***** Task data *****
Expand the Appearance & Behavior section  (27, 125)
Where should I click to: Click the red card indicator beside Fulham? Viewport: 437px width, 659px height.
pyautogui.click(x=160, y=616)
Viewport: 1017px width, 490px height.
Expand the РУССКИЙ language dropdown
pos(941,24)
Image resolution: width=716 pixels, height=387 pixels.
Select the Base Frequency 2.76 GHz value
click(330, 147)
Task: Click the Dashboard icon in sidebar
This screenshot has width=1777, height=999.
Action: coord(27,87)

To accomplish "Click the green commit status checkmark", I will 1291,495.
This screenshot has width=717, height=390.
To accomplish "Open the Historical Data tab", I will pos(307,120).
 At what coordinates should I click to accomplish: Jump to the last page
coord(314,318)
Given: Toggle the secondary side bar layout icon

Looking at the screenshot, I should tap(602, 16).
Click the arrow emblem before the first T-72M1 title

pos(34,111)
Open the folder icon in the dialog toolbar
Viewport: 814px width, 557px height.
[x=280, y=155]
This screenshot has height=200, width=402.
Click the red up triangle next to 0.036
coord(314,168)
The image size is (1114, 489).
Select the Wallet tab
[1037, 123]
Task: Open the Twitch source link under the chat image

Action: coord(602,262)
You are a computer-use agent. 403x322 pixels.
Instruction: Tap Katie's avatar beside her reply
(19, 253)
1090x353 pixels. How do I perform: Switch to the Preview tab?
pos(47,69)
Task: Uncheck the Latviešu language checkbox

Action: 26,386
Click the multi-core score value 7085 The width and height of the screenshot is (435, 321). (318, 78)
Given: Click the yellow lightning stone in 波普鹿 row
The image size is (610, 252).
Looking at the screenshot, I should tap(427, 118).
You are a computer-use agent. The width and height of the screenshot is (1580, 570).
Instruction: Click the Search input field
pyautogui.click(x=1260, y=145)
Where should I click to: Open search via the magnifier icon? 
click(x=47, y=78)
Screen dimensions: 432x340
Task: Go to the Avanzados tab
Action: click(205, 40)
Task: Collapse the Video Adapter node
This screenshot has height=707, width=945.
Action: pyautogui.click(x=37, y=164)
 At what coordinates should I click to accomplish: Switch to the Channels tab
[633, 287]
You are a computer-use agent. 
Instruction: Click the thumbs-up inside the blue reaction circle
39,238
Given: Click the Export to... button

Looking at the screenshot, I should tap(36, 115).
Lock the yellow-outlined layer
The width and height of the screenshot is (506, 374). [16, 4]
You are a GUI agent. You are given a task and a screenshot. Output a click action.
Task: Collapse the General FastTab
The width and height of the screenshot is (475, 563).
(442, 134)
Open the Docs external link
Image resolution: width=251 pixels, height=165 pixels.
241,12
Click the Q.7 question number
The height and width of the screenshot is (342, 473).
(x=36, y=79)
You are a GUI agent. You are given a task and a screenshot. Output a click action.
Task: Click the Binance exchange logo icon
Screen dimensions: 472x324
*****
= What this task involves =
Rewrite all the entries above as a numbered list, dropping any blank lines.

= In response =
1. Expand the Appearance & Behavior section  (27, 125)
2. Where should I click to: Click the red card indicator beside Fulham? Viewport: 437px width, 659px height.
3. pyautogui.click(x=160, y=616)
4. Viewport: 1017px width, 490px height.
5. Expand the РУССКИЙ language dropdown
6. pos(941,24)
7. Image resolution: width=716 pixels, height=387 pixels.
8. Select the Base Frequency 2.76 GHz value
9. click(330, 147)
10. Task: Click the Dashboard icon in sidebar
11. This screenshot has width=1777, height=999.
12. Action: coord(27,87)
13. To accomplish "Click the green commit status checkmark", I will 1291,495.
14. This screenshot has width=717, height=390.
15. To accomplish "Open the Historical Data tab", I will pos(307,120).
16.  At what coordinates should I click to accomplish: Jump to the last page
17. coord(314,318)
18. Given: Toggle the secondary side bar layout icon
19. Looking at the screenshot, I should tap(602, 16).
20. Click the arrow emblem before the first T-72M1 title
21. pos(34,111)
22. Open the folder icon in the dialog toolbar
23. Viewport: 814px width, 557px height.
24. [x=280, y=155]
25. This screenshot has height=200, width=402.
26. Click the red up triangle next to 0.036
27. coord(314,168)
28. The image size is (1114, 489).
29. Select the Wallet tab
30. [1037, 123]
31. Task: Open the Twitch source link under the chat image
32. Action: coord(602,262)
33. You are a computer-use agent. 403x322 pixels.
34. Instruction: Tap Katie's avatar beside her reply
35. (19, 253)
36. 1090x353 pixels. How do I perform: Switch to the Preview tab?
37. pos(47,69)
38. Task: Uncheck the Latviešu language checkbox
39. Action: 26,386
40. Click the multi-core score value 7085 The width and height of the screenshot is (435, 321). (318, 78)
41. Given: Click the yellow lightning stone in 波普鹿 row
42. The image size is (610, 252).
43. Looking at the screenshot, I should tap(427, 118).
44. You are a computer-use agent. The width and height of the screenshot is (1580, 570).
45. Instruction: Click the Search input field
46. pyautogui.click(x=1260, y=145)
47. Where should I click to: Open search via the magnifier icon? 
48. click(x=47, y=78)
49. Screen dimensions: 432x340
50. Task: Go to the Avanzados tab
51. Action: click(205, 40)
52. Task: Collapse the Video Adapter node
53. This screenshot has height=707, width=945.
54. Action: pyautogui.click(x=37, y=164)
55.  At what coordinates should I click to accomplish: Switch to the Channels tab
56. [633, 287]
57. You are a computer-use agent. 
58. Instruction: Click the thumbs-up inside the blue reaction circle
59. 39,238
60. Given: Click the Export to... button
61. Looking at the screenshot, I should tap(36, 115).
62. Lock the yellow-outlined layer
63. The width and height of the screenshot is (506, 374). [16, 4]
64. You are a GUI agent. You are given a task and a screenshot. Output a click action.
65. Task: Collapse the General FastTab
66. The width and height of the screenshot is (475, 563).
67. (442, 134)
68. Open the Docs external link
69. Image resolution: width=251 pixels, height=165 pixels.
70. 241,12
71. Click the Q.7 question number
72. The height and width of the screenshot is (342, 473).
73. (x=36, y=79)
74. You are a GUI agent. You are given a task and a screenshot. Output a click action.
75. Task: Click the Binance exchange logo icon
76. Screen dimensions: 472x324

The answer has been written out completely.